Covid: mascherine non idonee, anche l’Usl della Valle d’Aosta nella sospetta truffa

Sequestrati a due aziende beni per oltre un milione di euro; avrebbero fornito mascherine e tute protettive accompagnate da certificazioni false o non idonee

Sospetta truffa per aver fornito mascherine e tute protettive accompagnate da certificazioni false o non idonee alle strutture sanitarie italiane, tra cui l’ospedale di Aosta, nel pieno della prima ondata Covid.
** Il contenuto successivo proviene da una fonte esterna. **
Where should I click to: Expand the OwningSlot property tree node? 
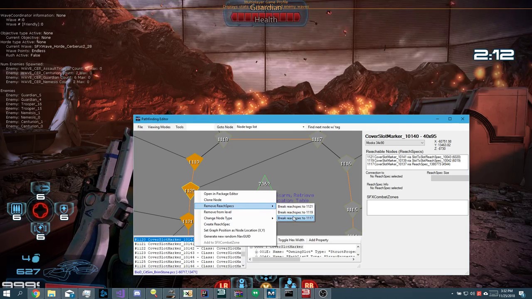[x=256, y=252]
Questa l’accusa rivolta a due aziende che, venerdì scorso, si sono viste sequestrare beni per oltre un milione di euro da parte della Guardia di finanza di Ravenna, su delega della Procura europea (Eppo), sede di Bologna.

Il sequestro preventivo è stato eseguito su decreto del Gip di Bologna, su beni del valore di 1,1 milioni.

Le accuse di truffa

Le due aziende del settore delle forniture medicali sono accusate di truffa aggravata ai danni di diverse strutture sanitarie e ospedali, in particolare di Piemonte, Valle d’Aosta e Sicilia.

A queste, nel corso della prima fase dell’emergenza, tra aprile e novembre 2020, le società accusate avrebbero fornito la bellezza di 24.500 mascherine Ffp2, 13.980 mascherine Ffp3 e 70.260 tute protettive, tutta merce accompagnata, secondo l’accusa, da certificazioni di sicurezza falsificate ovvero rilasciate da enti non abilitati.

L’inchiesta

Il sequestro è stato deciso a seguito degli accertamenti portati avanti dal nucleo di polizia economico-finanziaria della Guardia di finanza di Ravenna, nell’ambito di una indagine relativa all’importazione in contrabbando di Dpi dalla Cina.

Nel corso dell’inchiesta, i militari avevano già acquisito riscontri relativi a una possibile frode, da parte delle ditte indagate, nei confronti dell’Azienda ospedaliero-universitaria di Parma, struttura che, peraltro, a inizio pandemia fungeva da centrale di acquisto per l’intera struttura sanitaria dell’Emilia Romagna.

Secondo i primi risultati, alla stessa erano stati recapitati ben 1,4 milioni di mascherine FFP2 prive di idonea certificazione.

Condotte truffaldine

Secondo quanto poi emerso dal resto dell’indagine, analoghe condotte sarebbero state commesse, o tentate, nei confronti di Asl e ospedali delle provincie di Caltanissetta, Catania, Trapani, Aosta e Torino.

Usl: «aspettiamo comunicazione»

Al momento le bocche rimangono cucite all’Usl della Valle d’Aosta.

«Aspettiamo la comunicazione da parte dell’autorità inquirente – fanno sapere dall’azienda -. Al momento non abbiamo nulla in mano».